**How to complete this task**.
What you produce should match the records exactly, line for line.

......

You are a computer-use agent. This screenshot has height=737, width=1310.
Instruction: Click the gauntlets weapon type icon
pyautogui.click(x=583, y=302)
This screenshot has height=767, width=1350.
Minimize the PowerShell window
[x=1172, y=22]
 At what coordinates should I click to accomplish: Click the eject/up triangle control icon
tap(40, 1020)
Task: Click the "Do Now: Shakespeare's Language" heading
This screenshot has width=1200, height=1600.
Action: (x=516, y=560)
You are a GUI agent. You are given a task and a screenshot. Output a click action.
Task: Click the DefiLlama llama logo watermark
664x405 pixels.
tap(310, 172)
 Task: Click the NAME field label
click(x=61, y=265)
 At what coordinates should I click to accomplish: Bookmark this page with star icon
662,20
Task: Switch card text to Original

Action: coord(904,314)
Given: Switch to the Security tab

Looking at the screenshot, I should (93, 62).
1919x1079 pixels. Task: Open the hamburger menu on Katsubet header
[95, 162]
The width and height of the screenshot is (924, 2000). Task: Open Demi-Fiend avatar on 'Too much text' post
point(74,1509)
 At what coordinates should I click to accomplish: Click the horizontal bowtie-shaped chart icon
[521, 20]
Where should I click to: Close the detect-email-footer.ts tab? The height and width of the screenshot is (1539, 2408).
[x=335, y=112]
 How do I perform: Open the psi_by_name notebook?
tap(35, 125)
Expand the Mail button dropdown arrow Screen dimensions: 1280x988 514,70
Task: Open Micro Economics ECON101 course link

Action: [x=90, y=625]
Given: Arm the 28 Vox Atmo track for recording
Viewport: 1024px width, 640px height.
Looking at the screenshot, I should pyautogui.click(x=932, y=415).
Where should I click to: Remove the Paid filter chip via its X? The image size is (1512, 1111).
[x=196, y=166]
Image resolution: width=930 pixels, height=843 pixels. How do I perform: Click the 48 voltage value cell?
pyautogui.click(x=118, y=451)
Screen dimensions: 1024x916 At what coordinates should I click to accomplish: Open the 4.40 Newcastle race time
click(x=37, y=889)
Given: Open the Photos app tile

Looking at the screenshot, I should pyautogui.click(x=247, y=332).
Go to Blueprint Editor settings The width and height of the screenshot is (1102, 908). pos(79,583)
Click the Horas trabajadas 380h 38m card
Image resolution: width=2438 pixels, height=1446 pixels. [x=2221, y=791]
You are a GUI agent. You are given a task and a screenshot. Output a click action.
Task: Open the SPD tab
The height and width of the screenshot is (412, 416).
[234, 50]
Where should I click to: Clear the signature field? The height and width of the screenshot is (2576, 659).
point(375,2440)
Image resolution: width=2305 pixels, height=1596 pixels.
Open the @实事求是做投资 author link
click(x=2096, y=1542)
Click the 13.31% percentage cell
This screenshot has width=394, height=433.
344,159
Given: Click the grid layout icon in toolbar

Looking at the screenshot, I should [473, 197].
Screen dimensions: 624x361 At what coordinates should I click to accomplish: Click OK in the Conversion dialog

......

**Solved problem**.
You are a computer-use agent. This screenshot has height=737, width=1310.
Instruction: Click the gauntlets weapon type icon
pyautogui.click(x=583, y=302)
This screenshot has height=767, width=1350.
Minimize the PowerShell window
[x=1172, y=22]
 At what coordinates should I click to accomplish: Click the eject/up triangle control icon
tap(40, 1020)
Task: Click the "Do Now: Shakespeare's Language" heading
This screenshot has width=1200, height=1600.
Action: (x=516, y=560)
You are a GUI agent. You are given a task and a screenshot. Output a click action.
Task: Click the DefiLlama llama logo watermark
664x405 pixels.
tap(310, 172)
 Task: Click the NAME field label
click(x=61, y=265)
 At what coordinates should I click to accomplish: Bookmark this page with star icon
662,20
Task: Switch card text to Original

Action: coord(904,314)
Given: Switch to the Security tab

Looking at the screenshot, I should (93, 62).
1919x1079 pixels. Task: Open the hamburger menu on Katsubet header
[95, 162]
The width and height of the screenshot is (924, 2000). Task: Open Demi-Fiend avatar on 'Too much text' post
point(74,1509)
 At what coordinates should I click to accomplish: Click the horizontal bowtie-shaped chart icon
[521, 20]
Where should I click to: Close the detect-email-footer.ts tab? The height and width of the screenshot is (1539, 2408).
[x=335, y=112]
 How do I perform: Open the psi_by_name notebook?
tap(35, 125)
Expand the Mail button dropdown arrow Screen dimensions: 1280x988 514,70
Task: Open Micro Economics ECON101 course link

Action: [x=90, y=625]
Given: Arm the 28 Vox Atmo track for recording
Viewport: 1024px width, 640px height.
Looking at the screenshot, I should pyautogui.click(x=932, y=415).
Where should I click to: Remove the Paid filter chip via its X? The image size is (1512, 1111).
[x=196, y=166]
Image resolution: width=930 pixels, height=843 pixels. How do I perform: Click the 48 voltage value cell?
pyautogui.click(x=118, y=451)
Screen dimensions: 1024x916 At what coordinates should I click to accomplish: Open the 4.40 Newcastle race time
click(x=37, y=889)
Given: Open the Photos app tile

Looking at the screenshot, I should pyautogui.click(x=247, y=332).
Go to Blueprint Editor settings The width and height of the screenshot is (1102, 908). pos(79,583)
Click the Horas trabajadas 380h 38m card
Image resolution: width=2438 pixels, height=1446 pixels. [x=2221, y=791]
You are a GUI agent. You are given a task and a screenshot. Output a click action.
Task: Open the SPD tab
The height and width of the screenshot is (412, 416).
[234, 50]
Where should I click to: Clear the signature field? The height and width of the screenshot is (2576, 659).
point(375,2440)
Image resolution: width=2305 pixels, height=1596 pixels.
Open the @实事求是做投资 author link
click(x=2096, y=1542)
Click the 13.31% percentage cell
This screenshot has width=394, height=433.
344,159
Given: Click the grid layout icon in toolbar

Looking at the screenshot, I should [473, 197].
Screen dimensions: 624x361 At what coordinates should I click to accomplish: Click OK in the Conversion dialog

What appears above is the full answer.